Stevie Wonder, performing at Cosmo, draws on experience for evolving musical motivation
December 30, 2011 - 2:01 am
Stevie Wonder is seldom in a hurry.
Not when he speaks, as he tends to wander through a maze of ideas and observations at his leisure, the storytelling equivalent of taking the scenic route home.
He can -- and does -- weave allusions to Copernicus, Jay-Z and Malcolm X into the same tapestry of thought when asked about something as seemingly straightforward as his current creative motivations.
Nor does Wonder rush his music, having put out two studio albums in the past 17 years.
His songs are, above all else, about life, and he knows that he has to live it in order to sing about it.
The passing of time, then, looms large in Wonder's work -- next year will mark the 50th anniversary of his first album -- because so much of his catalog is posited on moving forward, progressing, in both individual and societal terms, and how times have changed is a marker of said growth.
This has been a constant in Wonder's career for nearly as long as he'd had one to speak of.
"When I was maybe 14, 15, I would hear the songs by Bob Dylan and The Staple Singers and various speeches from Dr. Martin Luther King Jr. or President Kennedy, and I felt that there was a kind of excitement that they had in their voices, wanting for there to be change," Wonder recalls. "It was like, 'OK, I like this.' All these songs that were coming out with people taking positions, the peace marches that people were doing, all that stuff I was not really a part of, but my heart was all the way in there. I just felt so much inspiration from that."
This can be heard clearly in Wonder's vast output, which has consistently pushed hard against boundaries of all kinds, be it those from record companies, music fans, the powers that be, even technology.
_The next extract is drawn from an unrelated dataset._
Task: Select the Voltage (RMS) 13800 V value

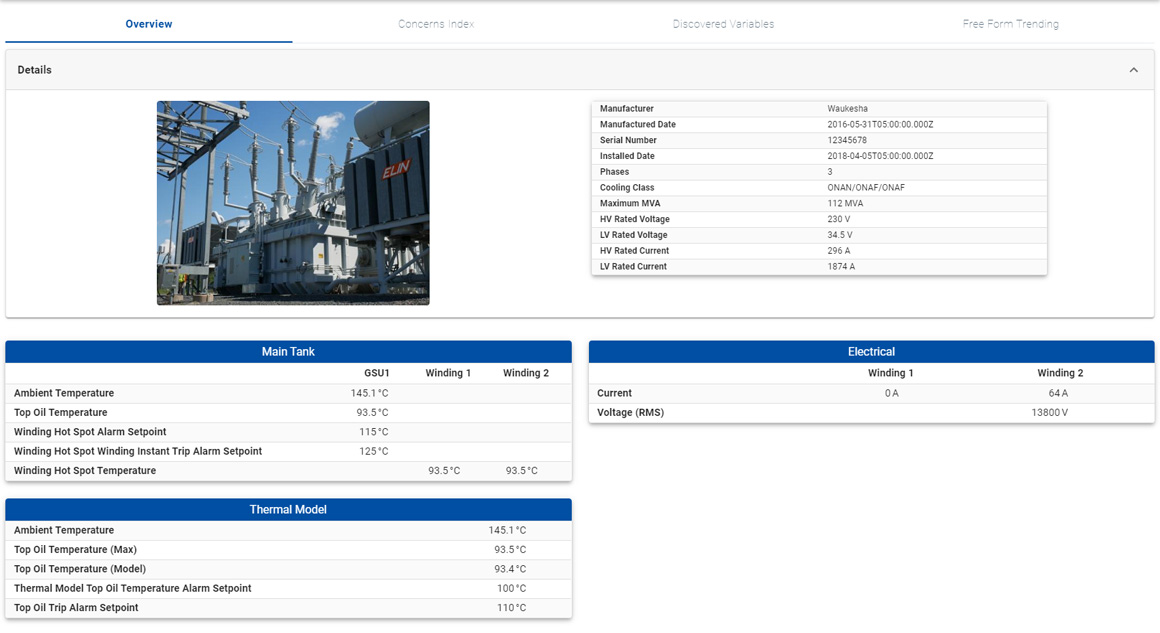Action: click(1049, 413)
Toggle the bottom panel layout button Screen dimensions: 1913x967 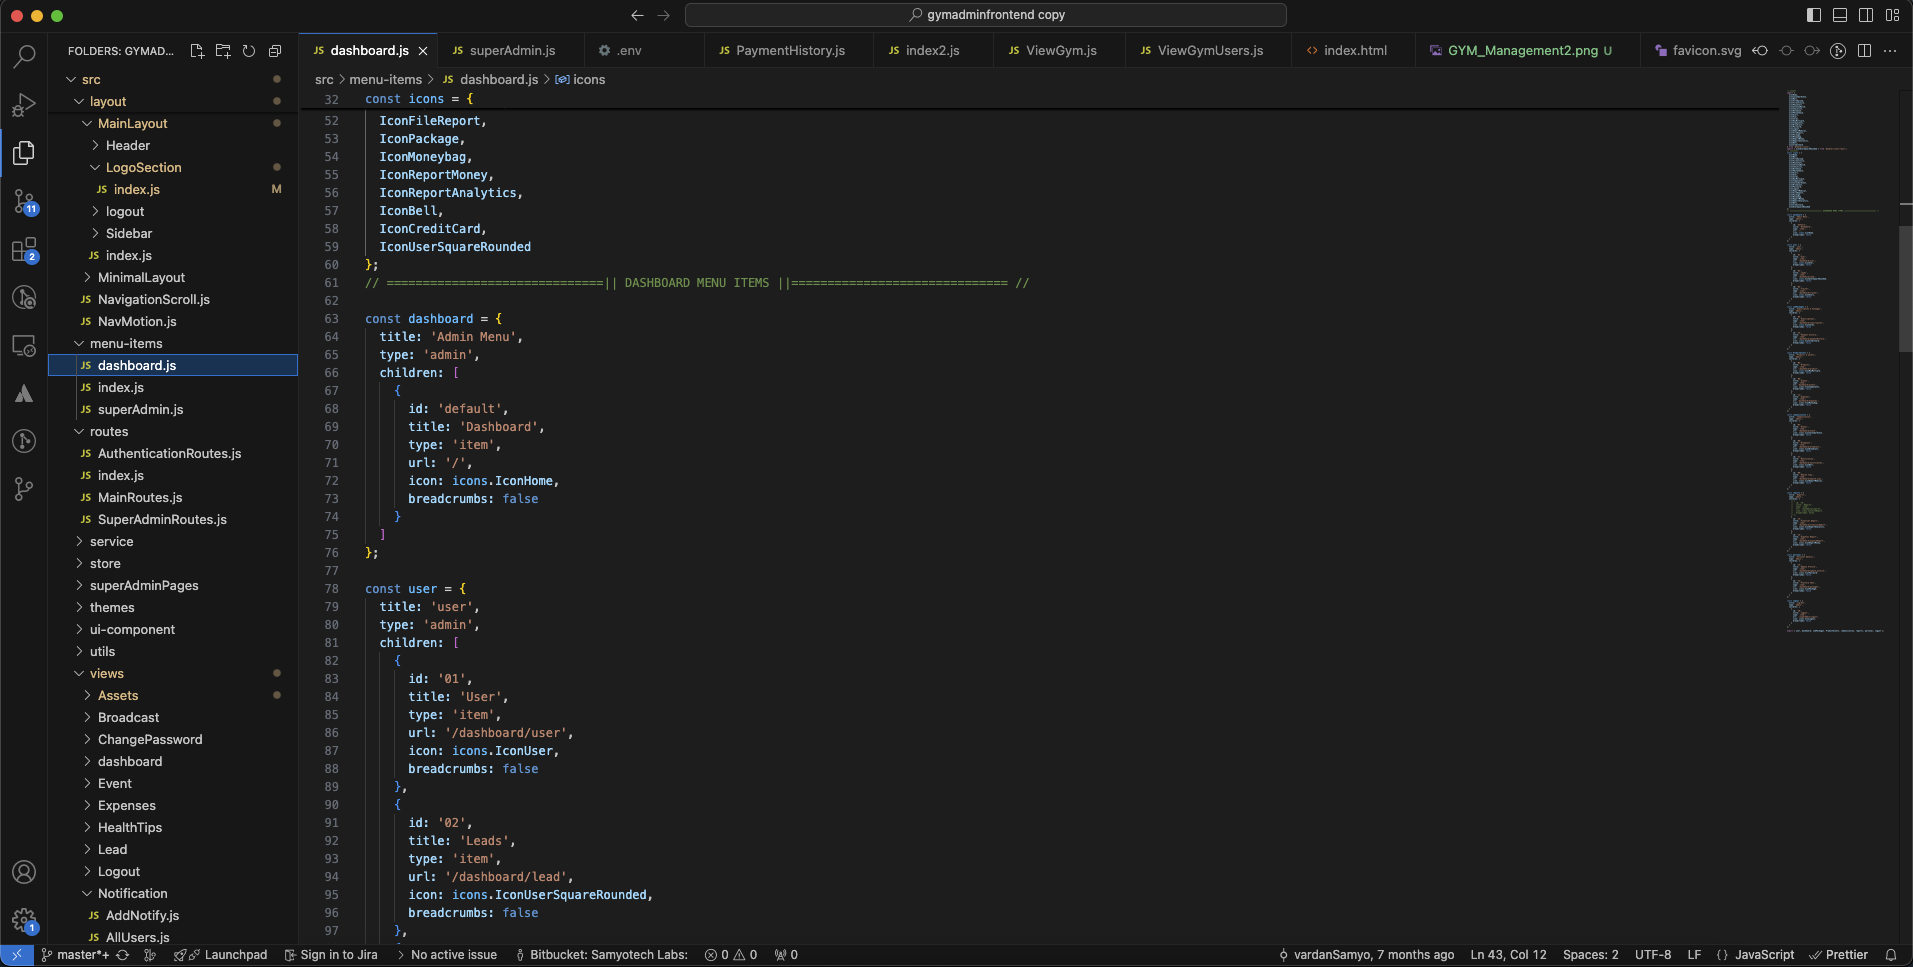[x=1840, y=15]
A brief sampling: He fought for a then-unprecedented measure of artistic control with albums such as 1972's "Music of My Mind," refused to be pigeonholed as R&B with the forward-looking, sub-rock thrust of "Talking Book," incorporated an early form of the sampler into the soundtrack for "Journey through the Secret Life of Plants" and campaigned in song for Martin Luther King Jr.'s birthday to become a national holiday on "Hotter Than July."
Wonder's idealism was not always welcomed at the time.
He didn't care.
"We can't shut up because of those of us who don't want to move forward," he says. "My thing was, I had my feelings. There were those who told me when I was doing the (Martin Luther King Jr.) holiday thing, 'Don't do that. That's not good. You're going to mess your career up.' But if I had believed them, then today, we wouldn't have a day where we can celebrate every single person who lived and died for the unity of all people."
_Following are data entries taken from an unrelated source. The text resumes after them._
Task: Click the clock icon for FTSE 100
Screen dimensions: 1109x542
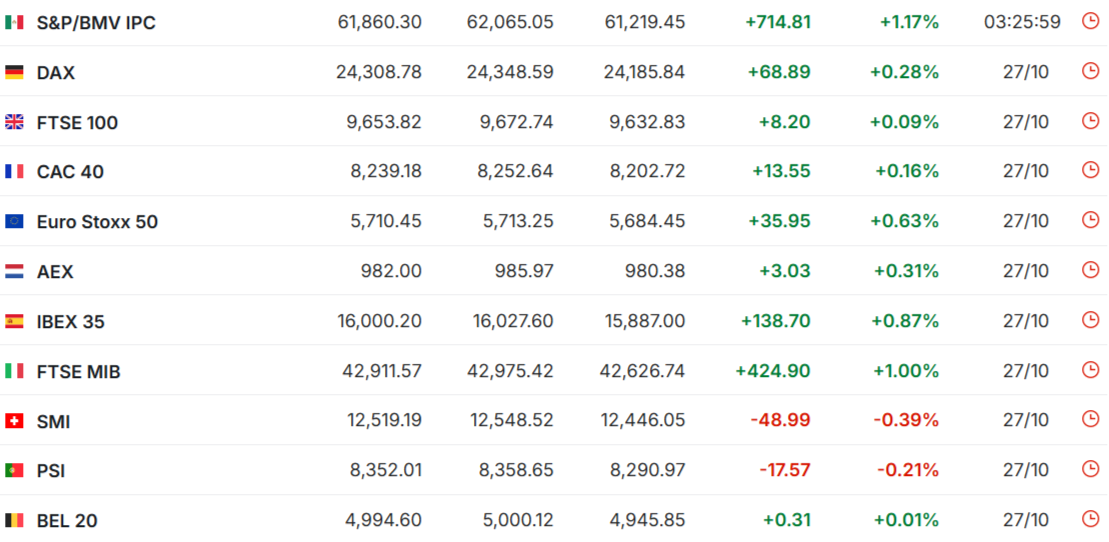Action: tap(1090, 121)
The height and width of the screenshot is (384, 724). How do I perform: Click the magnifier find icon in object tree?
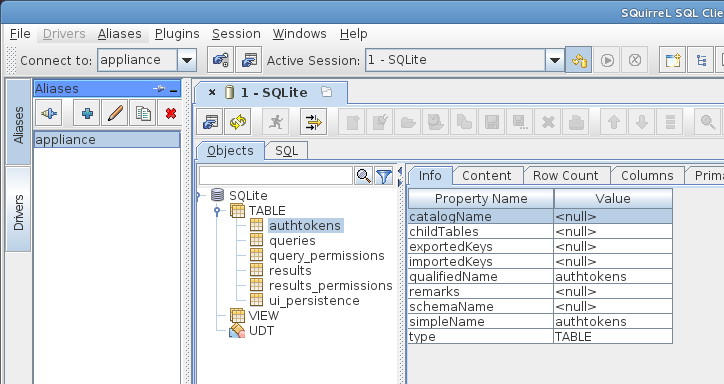pyautogui.click(x=364, y=176)
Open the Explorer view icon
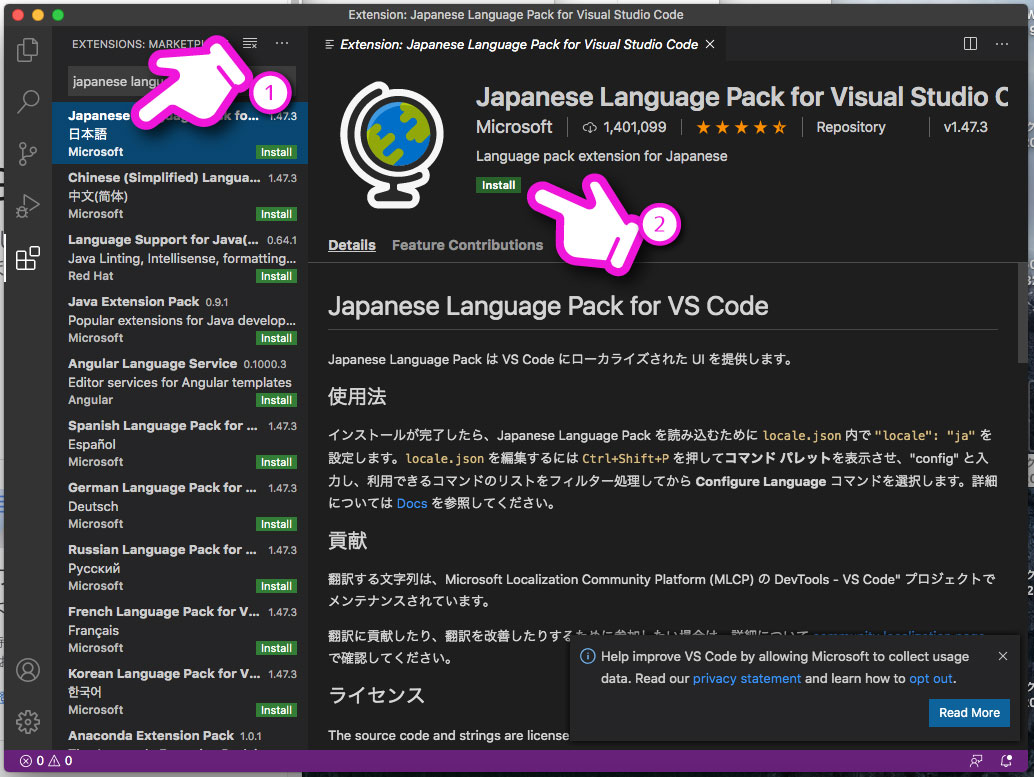1034x777 pixels. 27,47
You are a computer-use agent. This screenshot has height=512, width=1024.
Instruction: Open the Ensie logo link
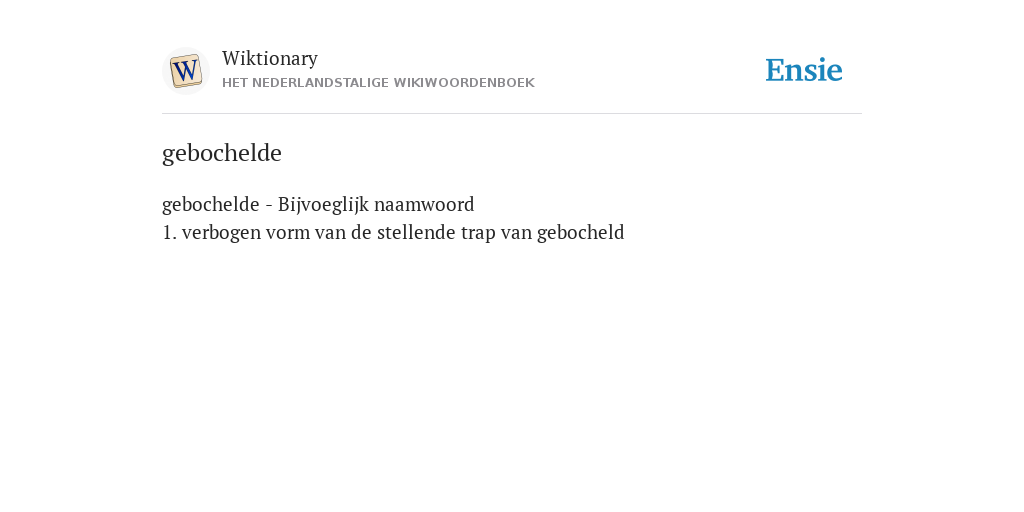tap(804, 70)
Throughout the course of a 30-minute conversation, Wonder echoes that sentiment, of disparate peoples coming together, on several occasions.
He's spent a fair amount of his adult life on the road, interacting with different cultures, and it's clearly affected his perspective.
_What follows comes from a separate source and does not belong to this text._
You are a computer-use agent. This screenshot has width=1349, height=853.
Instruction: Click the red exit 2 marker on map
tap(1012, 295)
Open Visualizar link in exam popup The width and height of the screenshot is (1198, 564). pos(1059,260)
"You go to different places, you hear different kinds of instruments, you get different views on how people have a different outlook on something," he says. "All of those things are a part of discovery. In those discoveries, all of that influences how you write, what you might write about. You may not write about a particular place that you might be at specifically, but it might influence a thought."
Those thoughts have taken myriad forms over the years and continue to fan out in various directions.
What motivates Wonder to write a song today isn't what it was yesterday.
"It's relative to wherever you are in life, in time," Wonder says. "How I feel about life and being in love and family and music, appreciating it. All those things are still there, but we get into different phases of life. We're all evolving.
"Life goes on," he says, completing the thought. "And that's a good thing."
Contact reporter Jason Bracelin at jbracelin@review
journal.com or 702-383-0476.
Preview
Stevie Wonder
9:30 p.m. Saturday
Chelsea Ballroom at The Cosmopolitan of Las Vegas, 3708 Las Vegas Blvd. South
$292.50 (complimentary cocktails included) (698-7000)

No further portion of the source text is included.